Kids put on methylphenidate frequently suffered moderate to severe adverse events (prone to crying, crabbiness, picking at their skin, insomnia, anxiety, loss of appetite).
At the end of the 10 month trial, the kids were notably shorter (20% less growth) and lighter in weight (52% less than expected).
Also of interest in this trial: (excerpt directly from the attached study)
Many toddlers apparently got better with parent training as a first intervention and parents removed their child from the study as a result.
In the randomized four-week trial, only 21% had an excellent response to the drug, compared to 13% in the placebo group. This means that if you medicated 100 preschoolers with methylphenidate, there would only be eight additional “excellent responders” than there would have been otherwise.
Adverse effects on methylphenidate were frequent and told of behavioral deterioration, particularly in the 10-month maintenance phase.
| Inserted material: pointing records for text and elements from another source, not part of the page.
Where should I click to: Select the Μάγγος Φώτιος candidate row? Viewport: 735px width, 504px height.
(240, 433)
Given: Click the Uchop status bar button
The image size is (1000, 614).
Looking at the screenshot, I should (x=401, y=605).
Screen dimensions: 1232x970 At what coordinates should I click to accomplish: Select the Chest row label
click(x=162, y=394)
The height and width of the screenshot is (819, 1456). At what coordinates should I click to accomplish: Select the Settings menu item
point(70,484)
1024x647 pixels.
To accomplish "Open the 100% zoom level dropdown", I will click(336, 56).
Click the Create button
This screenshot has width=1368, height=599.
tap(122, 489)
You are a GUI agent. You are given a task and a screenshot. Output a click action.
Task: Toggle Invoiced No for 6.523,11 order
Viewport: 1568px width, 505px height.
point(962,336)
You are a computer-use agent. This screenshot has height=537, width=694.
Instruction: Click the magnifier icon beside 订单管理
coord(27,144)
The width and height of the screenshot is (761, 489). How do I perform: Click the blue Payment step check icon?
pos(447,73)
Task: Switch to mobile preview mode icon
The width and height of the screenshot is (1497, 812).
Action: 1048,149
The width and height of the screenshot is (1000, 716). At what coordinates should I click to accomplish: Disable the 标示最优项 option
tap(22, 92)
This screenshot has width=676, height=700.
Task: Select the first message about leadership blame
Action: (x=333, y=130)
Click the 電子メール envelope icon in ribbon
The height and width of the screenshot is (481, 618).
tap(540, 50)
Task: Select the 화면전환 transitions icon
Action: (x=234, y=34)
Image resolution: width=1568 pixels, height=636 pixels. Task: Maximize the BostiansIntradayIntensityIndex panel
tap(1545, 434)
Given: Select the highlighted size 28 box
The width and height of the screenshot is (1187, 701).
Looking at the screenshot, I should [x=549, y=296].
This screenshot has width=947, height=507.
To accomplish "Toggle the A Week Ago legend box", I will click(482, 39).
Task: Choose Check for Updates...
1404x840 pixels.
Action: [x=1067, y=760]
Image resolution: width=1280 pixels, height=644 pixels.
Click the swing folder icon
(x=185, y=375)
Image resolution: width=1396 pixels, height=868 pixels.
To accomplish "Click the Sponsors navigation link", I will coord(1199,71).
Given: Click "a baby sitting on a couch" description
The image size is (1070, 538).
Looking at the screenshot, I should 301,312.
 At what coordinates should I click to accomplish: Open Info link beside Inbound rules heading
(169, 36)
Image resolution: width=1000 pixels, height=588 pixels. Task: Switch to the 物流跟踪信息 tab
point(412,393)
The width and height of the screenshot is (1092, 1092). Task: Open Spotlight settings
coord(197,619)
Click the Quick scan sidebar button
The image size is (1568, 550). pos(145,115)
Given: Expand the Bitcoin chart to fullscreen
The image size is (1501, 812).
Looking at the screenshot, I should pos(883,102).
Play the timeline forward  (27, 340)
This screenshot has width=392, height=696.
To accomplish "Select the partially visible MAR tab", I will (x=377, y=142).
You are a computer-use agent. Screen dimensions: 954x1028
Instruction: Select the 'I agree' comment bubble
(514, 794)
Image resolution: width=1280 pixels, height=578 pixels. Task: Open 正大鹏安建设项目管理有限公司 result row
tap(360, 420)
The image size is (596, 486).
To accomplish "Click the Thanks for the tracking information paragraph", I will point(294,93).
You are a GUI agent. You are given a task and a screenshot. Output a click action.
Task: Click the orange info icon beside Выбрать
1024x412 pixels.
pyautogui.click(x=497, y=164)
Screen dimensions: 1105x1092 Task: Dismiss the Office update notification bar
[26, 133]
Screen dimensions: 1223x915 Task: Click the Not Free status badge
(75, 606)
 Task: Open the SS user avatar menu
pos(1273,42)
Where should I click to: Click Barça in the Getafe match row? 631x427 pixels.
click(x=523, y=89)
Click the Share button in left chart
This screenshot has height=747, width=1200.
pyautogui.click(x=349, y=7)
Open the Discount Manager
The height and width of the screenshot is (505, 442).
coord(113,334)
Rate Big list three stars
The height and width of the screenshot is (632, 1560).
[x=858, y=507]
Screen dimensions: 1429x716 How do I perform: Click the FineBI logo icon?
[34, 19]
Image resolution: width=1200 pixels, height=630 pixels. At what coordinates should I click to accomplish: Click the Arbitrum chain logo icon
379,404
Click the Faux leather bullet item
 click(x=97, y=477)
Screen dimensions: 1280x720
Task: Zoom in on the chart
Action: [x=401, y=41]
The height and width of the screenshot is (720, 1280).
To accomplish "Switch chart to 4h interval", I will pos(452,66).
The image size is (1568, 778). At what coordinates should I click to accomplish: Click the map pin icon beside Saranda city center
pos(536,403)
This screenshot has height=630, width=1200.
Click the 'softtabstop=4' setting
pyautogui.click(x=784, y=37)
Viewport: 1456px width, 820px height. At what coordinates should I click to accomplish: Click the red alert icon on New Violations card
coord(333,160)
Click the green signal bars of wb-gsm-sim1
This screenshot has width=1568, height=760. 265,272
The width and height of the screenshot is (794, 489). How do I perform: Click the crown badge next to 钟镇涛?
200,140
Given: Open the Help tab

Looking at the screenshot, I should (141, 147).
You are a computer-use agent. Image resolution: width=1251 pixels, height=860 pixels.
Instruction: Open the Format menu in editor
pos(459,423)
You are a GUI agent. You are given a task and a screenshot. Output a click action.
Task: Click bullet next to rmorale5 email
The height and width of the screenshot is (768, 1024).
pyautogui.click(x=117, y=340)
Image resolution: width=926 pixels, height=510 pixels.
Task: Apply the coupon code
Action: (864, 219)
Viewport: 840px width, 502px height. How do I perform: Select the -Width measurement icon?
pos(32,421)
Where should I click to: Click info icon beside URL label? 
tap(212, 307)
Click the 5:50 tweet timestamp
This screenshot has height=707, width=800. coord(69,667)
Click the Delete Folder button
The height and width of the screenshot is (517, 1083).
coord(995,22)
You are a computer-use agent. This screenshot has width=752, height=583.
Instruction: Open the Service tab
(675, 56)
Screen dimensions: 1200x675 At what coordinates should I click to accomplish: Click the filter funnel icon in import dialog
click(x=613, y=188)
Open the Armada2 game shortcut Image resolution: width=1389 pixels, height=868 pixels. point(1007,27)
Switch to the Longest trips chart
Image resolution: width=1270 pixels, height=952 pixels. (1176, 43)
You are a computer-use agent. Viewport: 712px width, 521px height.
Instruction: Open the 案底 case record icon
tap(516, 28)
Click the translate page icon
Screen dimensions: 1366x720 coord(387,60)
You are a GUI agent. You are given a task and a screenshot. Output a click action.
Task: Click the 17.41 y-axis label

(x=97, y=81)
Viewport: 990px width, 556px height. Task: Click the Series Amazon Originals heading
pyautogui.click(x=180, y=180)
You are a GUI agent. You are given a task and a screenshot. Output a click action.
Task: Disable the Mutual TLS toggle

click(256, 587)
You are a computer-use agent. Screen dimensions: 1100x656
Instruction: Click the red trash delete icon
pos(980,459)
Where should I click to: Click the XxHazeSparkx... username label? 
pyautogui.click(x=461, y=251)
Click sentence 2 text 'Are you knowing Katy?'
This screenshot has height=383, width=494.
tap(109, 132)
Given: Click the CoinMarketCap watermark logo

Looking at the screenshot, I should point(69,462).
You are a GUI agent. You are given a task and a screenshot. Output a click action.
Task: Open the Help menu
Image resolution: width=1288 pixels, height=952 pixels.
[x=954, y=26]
There is only a small percentage of preschoolers—10% to 15%—that could be said to enjoy a benefit from the treatment in terms of reduction of symptoms over the short term. That means that 85% or so of all toddlers treated with methylphenidate will experience the adverse effects of that drug without receiving any additional benefit, a net result that tells of harm done.
The study did have three and six year follow ups with the kids. Here is the outcome: At the 3 year mark 66% were on additional psychiatric drugs, and at the 6 year mark 73% were.
Another quote from the article following this information:
“The findings tell of stolen childhoods. These children were diagnosed with ADHD as preschoolers and that turned two-thirds of them into persistent mental patients who grew up constantly on psychiatric drugs. At their tenth birthdays, this group would have no memory of being alive without the mind-altering effects of psychiatric drugs.”
” What fate awaits as they move into their teenage years and into adulthood? While there are long lists of adverse effects associated with longer-term use of stimulants and other psychiatric drugs, which collectively tell of impaired physical health and social development, there is an absence of good research on how such drugs may fundamentally alter brain development over time. However, there have been animal studies studying the effects and those studies have sounded an alarm. ” A lifetime of exposure to stimulants in animals demonstrated disinterest in exploring new things, disinterest in the brain’s reward system, reduced ability to experience pleasure.
One final note on the PATS trial: in the published report of the safety and efficacy results, the authors collectively disclosed 72 “relationships” with pharmaceutical companies, with the manufacturers of ADHD drugs prominent on the list of disclosures. Do you understand what that means? Any study with ties to a pharmaceutical company will be slanted in favor those with the gold.
Our country’s babies are the canary in the coalmine.
Our job as healthcare professionals should include assessing risk versus benefit and actually presenting that information so that informed decision making can be made as an opportunity to the client. We are the ultimate CEO’s of ourselves and our families. I see posts all the time “this or that”…. and people pick (ie: salty versus sweet). As simple as that sounds, we aren’t choosing blindly because we know what salty and sweet tastes like.
….. and yet, taking medication without full disclosure (similar to what I just wrote above regarding methylphenidate) or offering the exploration of an alternative plan of action instead rarely happens. Why is that? Follow the money.
Informed consent. Everyone has a right to choose what works best for themselves and their family….. at least for now. Believe me, they’d like to take that away from each one of us.
Don’t give up your right to choose. But choose with informed consent. Do your own research and dig deeply…. beyond what anyone in a white coat tells you. Use your Holy Spirit discernment, and then dig in and do your due diligence. God gave that to each one of us who chooses to use it.